- Theatrical release poster
- Directed by: Emilio Miraglia
- Written by: Emil Bridge Lou Stateman Luciano Ercoli (as Andy Colbert) Massimo De Rita (as Max Hatired)
- Starring: Henry Silva Fred Beir Evelyn Stewart Peter Dane Bill Vanders
- Cinematography: Erico Menczer
- Edited by: Sergio Montanari
- Music by: Robby Poitevin
- Production companies: Cinegai S.p.A. Jolly Film
- Release date: 18 August 1967 (Italy);
- Running time: 95 minutes
- Country: Italy
- Language: Italian

= Assassination (1967 film) =

Assassination is a 1967 Italian thriller-spy film starring Henry Silva.

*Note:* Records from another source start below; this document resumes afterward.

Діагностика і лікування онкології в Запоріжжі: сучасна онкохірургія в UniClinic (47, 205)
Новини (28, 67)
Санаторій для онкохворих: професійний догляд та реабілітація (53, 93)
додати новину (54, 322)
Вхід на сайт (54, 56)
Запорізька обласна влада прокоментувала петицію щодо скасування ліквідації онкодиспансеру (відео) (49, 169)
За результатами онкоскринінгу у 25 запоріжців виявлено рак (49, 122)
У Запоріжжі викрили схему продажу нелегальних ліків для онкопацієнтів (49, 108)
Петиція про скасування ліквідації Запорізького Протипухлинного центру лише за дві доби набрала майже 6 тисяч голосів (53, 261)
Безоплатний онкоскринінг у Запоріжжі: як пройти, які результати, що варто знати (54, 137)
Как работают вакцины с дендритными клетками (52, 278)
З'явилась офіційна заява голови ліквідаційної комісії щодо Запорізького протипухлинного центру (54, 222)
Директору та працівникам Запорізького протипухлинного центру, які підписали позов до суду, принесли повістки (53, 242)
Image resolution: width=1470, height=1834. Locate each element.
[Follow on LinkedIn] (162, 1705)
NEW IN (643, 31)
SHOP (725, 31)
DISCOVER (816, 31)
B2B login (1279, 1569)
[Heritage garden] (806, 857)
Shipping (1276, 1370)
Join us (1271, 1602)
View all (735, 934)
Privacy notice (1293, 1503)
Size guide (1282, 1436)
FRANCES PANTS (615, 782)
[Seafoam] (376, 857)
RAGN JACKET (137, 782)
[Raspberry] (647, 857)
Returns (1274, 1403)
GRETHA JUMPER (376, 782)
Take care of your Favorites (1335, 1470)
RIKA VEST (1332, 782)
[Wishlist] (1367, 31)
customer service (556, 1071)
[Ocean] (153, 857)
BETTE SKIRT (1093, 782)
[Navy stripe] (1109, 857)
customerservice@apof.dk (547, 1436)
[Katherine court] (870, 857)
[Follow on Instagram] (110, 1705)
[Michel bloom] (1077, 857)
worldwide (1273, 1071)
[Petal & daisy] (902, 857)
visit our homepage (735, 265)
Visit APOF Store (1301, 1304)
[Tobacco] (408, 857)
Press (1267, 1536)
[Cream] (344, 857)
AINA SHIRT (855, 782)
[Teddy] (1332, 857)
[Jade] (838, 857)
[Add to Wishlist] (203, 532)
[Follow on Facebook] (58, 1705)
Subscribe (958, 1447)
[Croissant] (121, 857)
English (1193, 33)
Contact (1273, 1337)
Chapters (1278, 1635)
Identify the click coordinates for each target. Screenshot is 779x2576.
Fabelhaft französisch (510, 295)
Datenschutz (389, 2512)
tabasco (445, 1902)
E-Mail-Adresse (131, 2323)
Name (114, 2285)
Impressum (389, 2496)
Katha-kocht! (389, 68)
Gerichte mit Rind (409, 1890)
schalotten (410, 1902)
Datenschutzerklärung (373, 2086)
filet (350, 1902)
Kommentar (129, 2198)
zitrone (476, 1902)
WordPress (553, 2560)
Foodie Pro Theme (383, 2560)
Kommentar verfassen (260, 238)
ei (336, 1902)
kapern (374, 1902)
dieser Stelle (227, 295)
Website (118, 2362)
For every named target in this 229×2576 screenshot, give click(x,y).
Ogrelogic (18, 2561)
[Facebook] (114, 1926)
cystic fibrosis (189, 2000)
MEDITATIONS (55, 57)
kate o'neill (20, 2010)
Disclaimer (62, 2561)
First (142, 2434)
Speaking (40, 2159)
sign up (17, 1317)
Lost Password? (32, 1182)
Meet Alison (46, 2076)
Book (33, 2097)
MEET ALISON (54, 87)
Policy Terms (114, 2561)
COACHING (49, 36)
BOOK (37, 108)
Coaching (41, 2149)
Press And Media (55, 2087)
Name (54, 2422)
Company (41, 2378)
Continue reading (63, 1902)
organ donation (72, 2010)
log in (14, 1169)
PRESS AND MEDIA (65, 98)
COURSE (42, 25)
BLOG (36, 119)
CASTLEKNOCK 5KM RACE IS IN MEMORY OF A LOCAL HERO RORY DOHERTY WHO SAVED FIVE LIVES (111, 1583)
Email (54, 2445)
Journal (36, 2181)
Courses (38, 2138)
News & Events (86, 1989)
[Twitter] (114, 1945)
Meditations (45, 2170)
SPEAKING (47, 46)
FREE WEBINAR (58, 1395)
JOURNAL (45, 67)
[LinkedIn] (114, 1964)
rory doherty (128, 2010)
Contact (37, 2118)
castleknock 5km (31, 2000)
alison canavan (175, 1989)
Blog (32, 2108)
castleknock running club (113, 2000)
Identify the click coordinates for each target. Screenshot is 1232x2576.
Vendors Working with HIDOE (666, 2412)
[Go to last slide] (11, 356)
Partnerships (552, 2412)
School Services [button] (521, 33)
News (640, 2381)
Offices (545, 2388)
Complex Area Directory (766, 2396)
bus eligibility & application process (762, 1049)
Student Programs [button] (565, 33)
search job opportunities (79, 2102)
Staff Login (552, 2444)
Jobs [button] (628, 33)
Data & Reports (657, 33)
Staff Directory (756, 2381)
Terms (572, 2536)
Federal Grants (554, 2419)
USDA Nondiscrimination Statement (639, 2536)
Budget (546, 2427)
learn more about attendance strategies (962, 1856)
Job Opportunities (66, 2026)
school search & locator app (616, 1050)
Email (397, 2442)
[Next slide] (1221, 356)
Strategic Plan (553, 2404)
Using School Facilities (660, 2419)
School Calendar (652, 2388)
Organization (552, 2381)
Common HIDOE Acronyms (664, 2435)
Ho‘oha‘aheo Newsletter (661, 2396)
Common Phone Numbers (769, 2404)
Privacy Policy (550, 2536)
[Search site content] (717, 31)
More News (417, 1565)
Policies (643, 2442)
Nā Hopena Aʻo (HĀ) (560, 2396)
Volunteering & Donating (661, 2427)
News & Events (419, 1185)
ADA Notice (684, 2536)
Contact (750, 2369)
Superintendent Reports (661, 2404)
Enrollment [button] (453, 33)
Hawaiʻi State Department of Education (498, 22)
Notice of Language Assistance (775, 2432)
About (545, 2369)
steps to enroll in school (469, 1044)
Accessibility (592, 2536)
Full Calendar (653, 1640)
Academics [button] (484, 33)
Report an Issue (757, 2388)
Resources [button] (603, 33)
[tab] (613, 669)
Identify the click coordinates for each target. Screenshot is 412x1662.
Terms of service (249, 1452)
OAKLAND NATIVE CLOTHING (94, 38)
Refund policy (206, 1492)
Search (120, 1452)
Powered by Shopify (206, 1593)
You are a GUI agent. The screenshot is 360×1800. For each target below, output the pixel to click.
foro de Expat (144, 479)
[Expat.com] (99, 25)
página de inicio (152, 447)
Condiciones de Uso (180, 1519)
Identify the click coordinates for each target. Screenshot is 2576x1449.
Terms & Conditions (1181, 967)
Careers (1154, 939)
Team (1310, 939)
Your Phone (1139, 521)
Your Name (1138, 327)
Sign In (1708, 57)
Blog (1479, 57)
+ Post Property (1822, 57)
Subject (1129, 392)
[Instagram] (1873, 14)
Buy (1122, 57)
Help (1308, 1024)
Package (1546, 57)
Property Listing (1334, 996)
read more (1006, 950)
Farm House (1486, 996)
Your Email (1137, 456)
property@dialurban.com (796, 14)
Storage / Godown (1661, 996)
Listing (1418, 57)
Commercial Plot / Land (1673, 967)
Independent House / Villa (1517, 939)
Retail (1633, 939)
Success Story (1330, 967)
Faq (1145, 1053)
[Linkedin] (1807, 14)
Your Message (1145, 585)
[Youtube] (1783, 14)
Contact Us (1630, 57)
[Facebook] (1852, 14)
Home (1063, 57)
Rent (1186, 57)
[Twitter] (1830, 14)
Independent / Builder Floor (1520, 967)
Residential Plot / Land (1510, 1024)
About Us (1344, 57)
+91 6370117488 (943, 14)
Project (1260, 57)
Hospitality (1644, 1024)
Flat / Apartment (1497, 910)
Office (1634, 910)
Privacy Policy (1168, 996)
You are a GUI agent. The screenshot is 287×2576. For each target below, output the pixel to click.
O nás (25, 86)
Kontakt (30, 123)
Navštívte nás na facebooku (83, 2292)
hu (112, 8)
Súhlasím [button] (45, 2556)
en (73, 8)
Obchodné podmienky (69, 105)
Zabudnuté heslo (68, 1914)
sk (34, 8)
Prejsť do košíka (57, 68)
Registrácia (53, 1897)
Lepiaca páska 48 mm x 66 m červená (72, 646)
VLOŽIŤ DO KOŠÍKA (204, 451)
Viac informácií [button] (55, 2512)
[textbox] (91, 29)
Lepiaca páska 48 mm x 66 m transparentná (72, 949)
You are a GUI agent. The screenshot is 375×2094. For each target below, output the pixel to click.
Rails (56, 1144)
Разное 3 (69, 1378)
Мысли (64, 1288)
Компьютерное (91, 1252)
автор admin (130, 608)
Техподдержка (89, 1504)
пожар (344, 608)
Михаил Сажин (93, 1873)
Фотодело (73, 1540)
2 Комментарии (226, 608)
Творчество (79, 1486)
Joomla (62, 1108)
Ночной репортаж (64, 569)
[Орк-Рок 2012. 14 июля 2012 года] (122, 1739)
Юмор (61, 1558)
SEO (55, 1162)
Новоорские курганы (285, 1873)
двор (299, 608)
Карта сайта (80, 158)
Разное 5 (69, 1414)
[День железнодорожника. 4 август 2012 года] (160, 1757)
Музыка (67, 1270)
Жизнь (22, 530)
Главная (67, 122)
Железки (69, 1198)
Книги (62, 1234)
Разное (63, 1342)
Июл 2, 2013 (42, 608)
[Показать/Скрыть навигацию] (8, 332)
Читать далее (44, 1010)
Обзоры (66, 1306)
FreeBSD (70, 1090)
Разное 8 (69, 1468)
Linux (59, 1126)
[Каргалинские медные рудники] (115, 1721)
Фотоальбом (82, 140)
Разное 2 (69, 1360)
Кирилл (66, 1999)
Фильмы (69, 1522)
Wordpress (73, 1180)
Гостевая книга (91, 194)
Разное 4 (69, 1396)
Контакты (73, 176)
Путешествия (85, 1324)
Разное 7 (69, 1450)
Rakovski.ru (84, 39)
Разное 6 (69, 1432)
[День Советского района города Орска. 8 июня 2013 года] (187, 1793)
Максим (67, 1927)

It marked the directorial debut of Emilio Miraglia.

==Plot==
A Secret Service agent, supposedly dead, discovers that his wife is planning to marry the double agent he must expose.

==Cast==
- Henry Silva as John Chandler / Philip Chandler
- Fred Beir as Bob
- Evelyn Stewart as Barbara
- Peter Dane as Lang
- Bill Vanders as Thomas
- Alfredo Varelli as Morrison (credited as Fred Farrell)
- Roberto Maldera as Otto (credited as Bob Molden)
- Karl-Heinz Menzinger as Hans (credited as Karl Menzinger)
- Gunther Scholtz as Senator
- Gert von Zitzewitz as Baron

==Reception==
The Italian film critic Francesco Puma described the film as "ambiguous, crepuscular and uneasy" and as a Eurospy version of The Late Mattia Pascal.